== Records provided

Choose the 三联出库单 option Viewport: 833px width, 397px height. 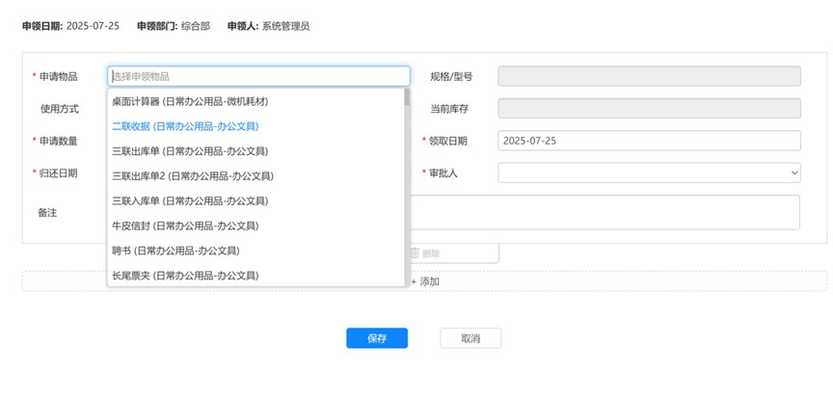point(189,151)
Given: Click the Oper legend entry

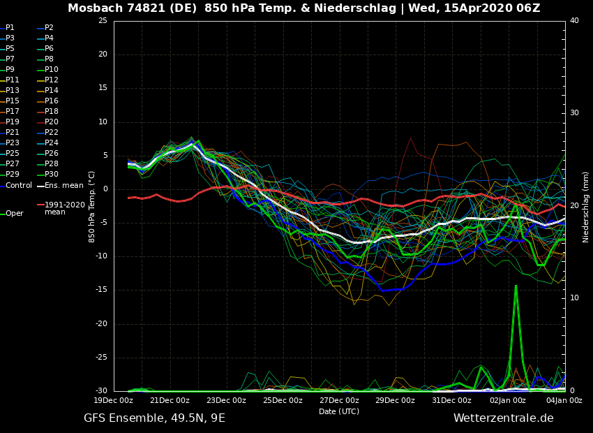Looking at the screenshot, I should pos(14,214).
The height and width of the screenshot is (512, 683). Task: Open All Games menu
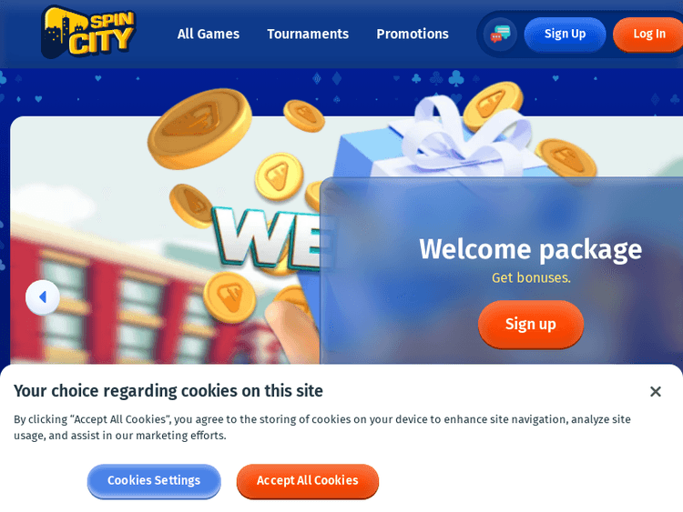pos(209,34)
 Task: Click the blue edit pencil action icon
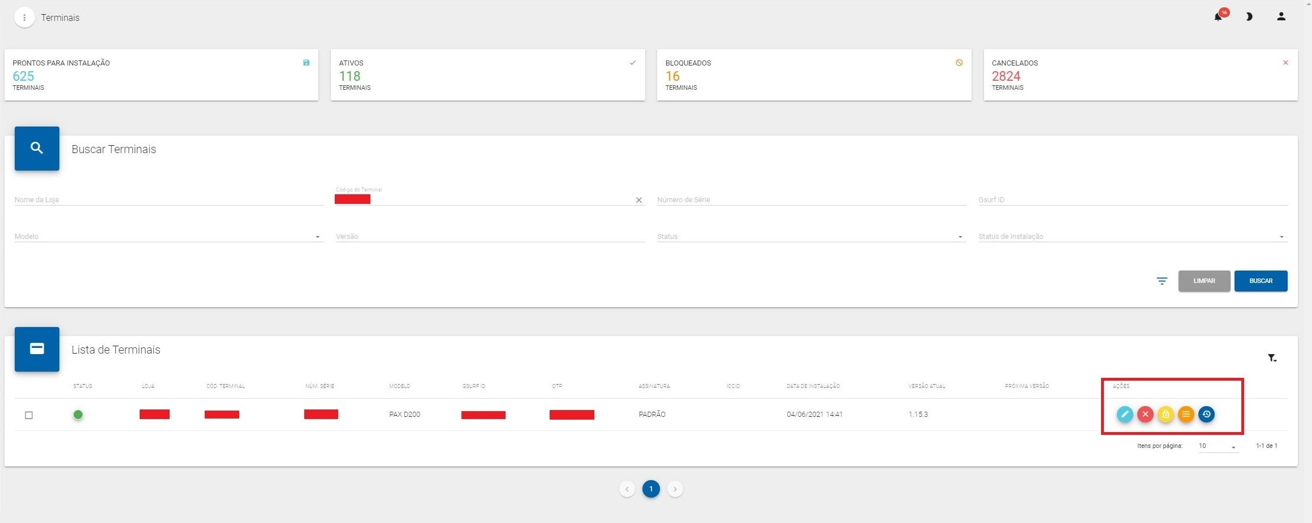click(x=1124, y=415)
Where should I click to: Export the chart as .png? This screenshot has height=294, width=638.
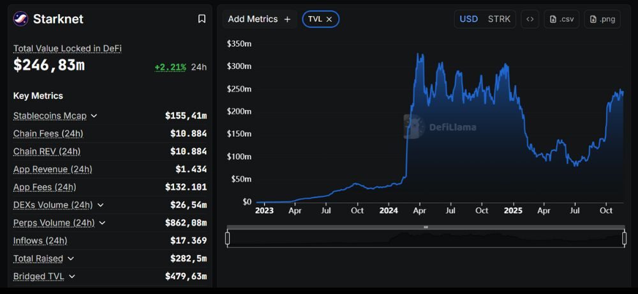(x=602, y=19)
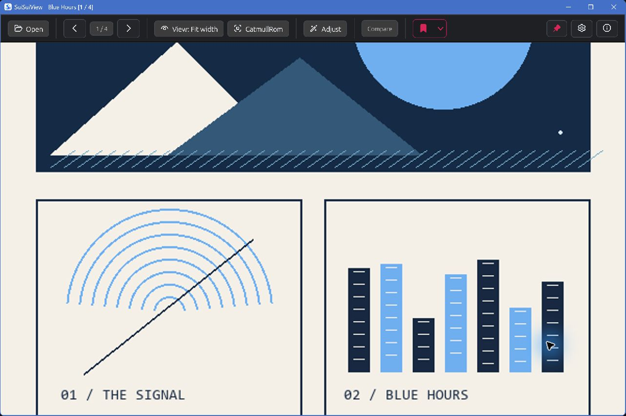Click the eye icon in View button
Screen dimensions: 626x416
click(x=164, y=28)
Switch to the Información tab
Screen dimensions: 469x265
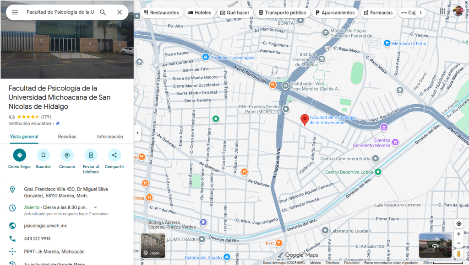coord(110,137)
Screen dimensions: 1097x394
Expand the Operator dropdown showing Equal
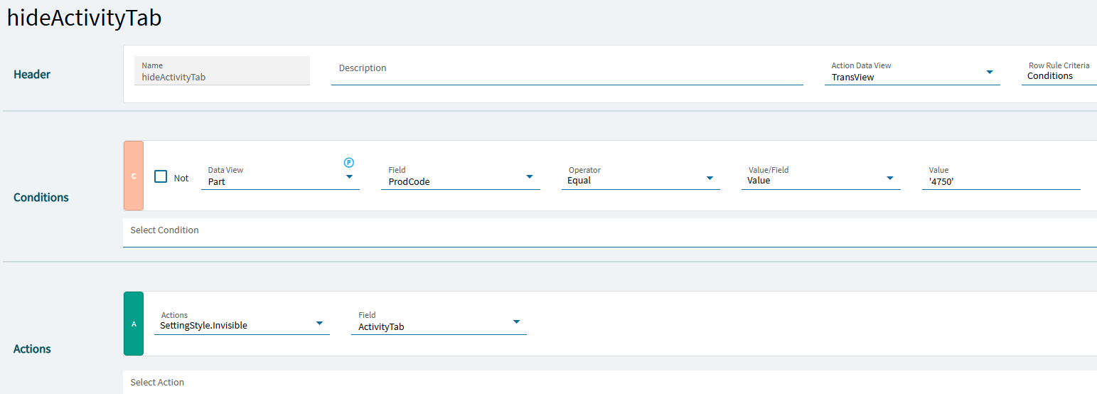pos(710,178)
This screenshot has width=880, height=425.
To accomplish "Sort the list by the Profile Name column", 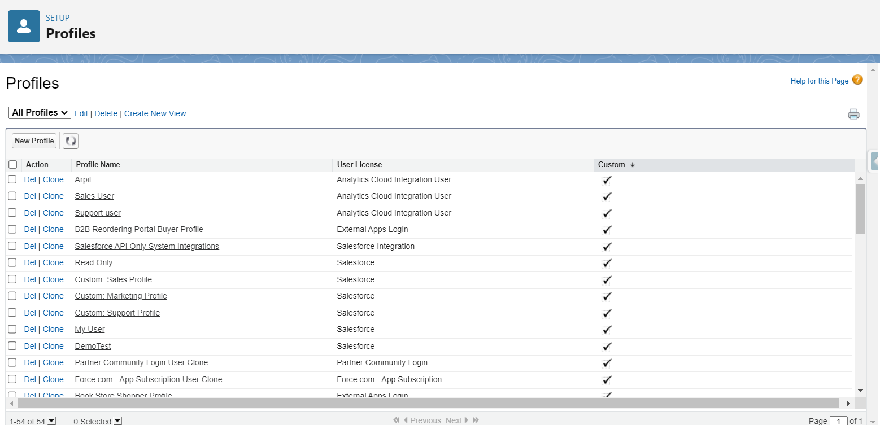I will [x=98, y=164].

====

> Work request: Copy out exactly the material that runs from the line with "Where should I" to the line with "This screenshot has width=880, height=425.", ends included, and leave the pictures behind.

> Completed exercise:
Where should I click to: Export the chart as .png? This screenshot has height=294, width=638.
(x=602, y=19)
Click the eye icon in View button
Screen dimensions: 626x416
click(x=164, y=28)
Switch to the Información tab
Screen dimensions: 469x265
coord(110,137)
Screen dimensions: 1097x394
Expand the Operator dropdown showing Equal
pos(710,178)
This screenshot has width=880, height=425.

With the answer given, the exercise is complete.